At the high mass end, Eta Carinae, considered among the most
massive stars in the Galaxy, may (from X-ray observations) really
be a double, with components of 30 and greater than 80 solar
masses. The argument goes on and on, and is not yet resolved.
Star Death
And finally, they all die. In doing so the stars produce some of
the most beautiful of celestial sights. Planetary nebulae are
among the grandest. Look at the weird filigree pattern, for
example, within the "Spirograph Nebula," IC 418. (The silly
names seem to be getting out of hand, enough so that the
planetary nebula research community recently discussed trying to
put a stop to it. But then it does no harm, and charms the
public, and as we all know there is little more important than
public support.) I like Menzel-3 here even better (and I can't
recall the silly name). No one yet understands the reason for
these bipolar flows (as in Mz 3), or why planetaries like IC 418
do not have them.

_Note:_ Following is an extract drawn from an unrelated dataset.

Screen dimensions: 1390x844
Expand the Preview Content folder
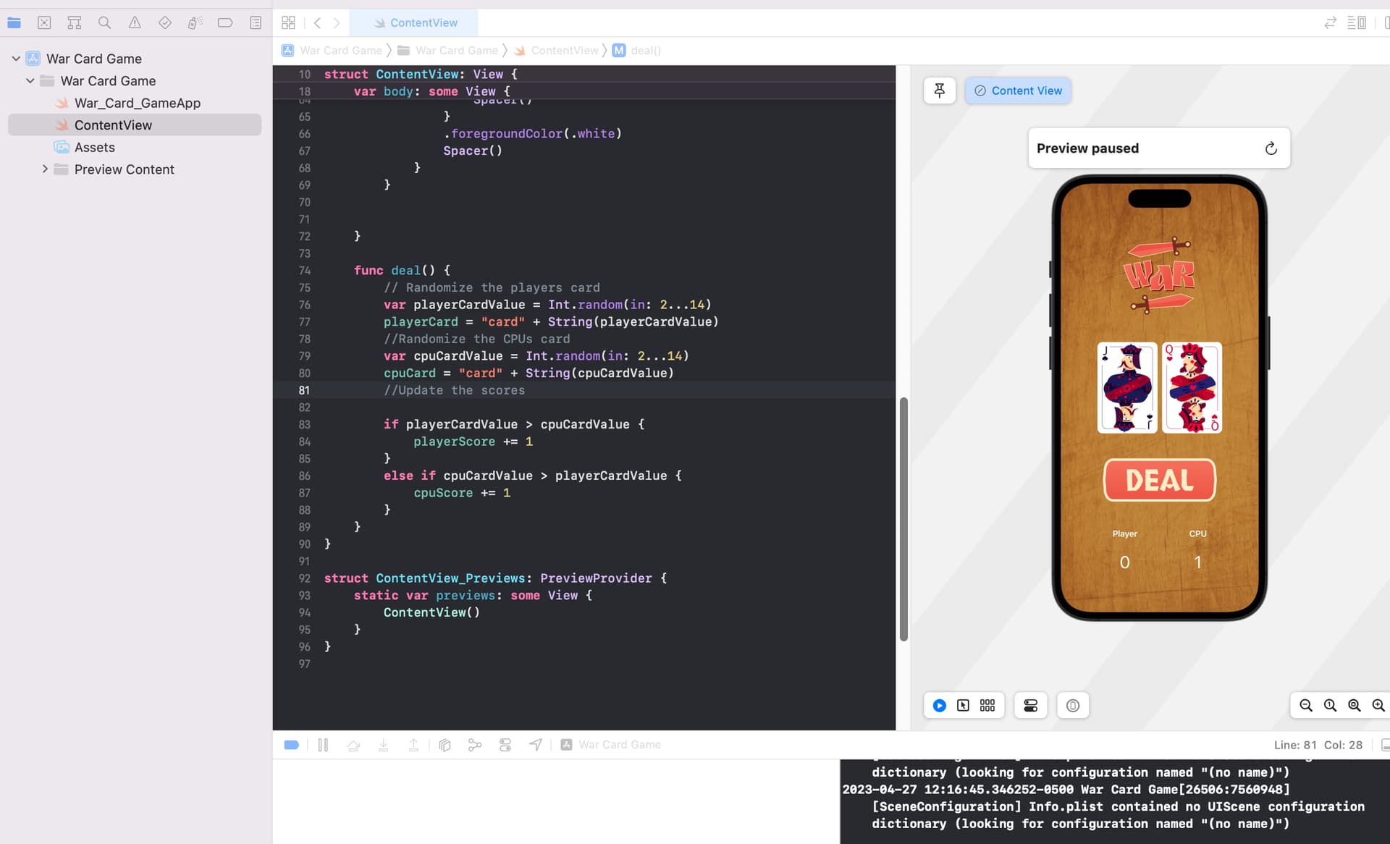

Perhaps the dying stars (the nebulae were
ejected when the stars were giants) have orbiting companions,
even orbiting planets, that cause the phenomenon; perhaps
rotation or magnetic fields are responsible. Next, look at the
strange multiple rings surrounding the "Cat's Eye," NGC 6543,
showing episodic ejection from the predecessor giant. The
protoplanetary "Egg Nebula" and others show similar features.
NGC 6543 also emits powerful X-rays from the spaces between
optical features, where shocks have heated the gas.
At the end of low-mass evolution we find the white dwarfs. Many,
as expected, are in double systems. Hubble discerned some new
ones, 14 Aurigae and 56 Persei (both multiple systems) containing
white dwarfs. And look at this marvelous picture of Sirius. No,
the bright one is Sirius B! It's an X-ray image. In spite of
its small size, Sirius B's high temperature (27,000 Kelvin)
causes it to emit more X-rays than Sirius A (9400 K).
High-mass death is quite different, and leads to supernovae and
either to neutron stars or black holes. Some astronomers now
suggest that the collapse of the iron core within a high mass
star (which produces the supernova) creates bipolar jets driven
by rotation or magnetic fields. In any case, such explosions
seem to be off-center, which drives the resulting pulsar away at
high speed. A binary companion may also then escape at equally
high speed to create a "runaway star." The Crab and Vela pulsar
both show that the ejection is along the rotation axis (who knows
why). Runaways like the classic AE Aurigae and Mu Columbae,
however, were most likely ejected from the Trapezium cluster when
two high-mass binaries encountered each other. Iota Orionis --
an eccentric double -- was left behind.
Pulsars may not be understood as well as we might like. One
found in the remnant of the supernova of AD 386 has a spin-down
age (found from the pulse period and the lengthening of the
period) of 24,000 years! Something, somewhere is quite wrong.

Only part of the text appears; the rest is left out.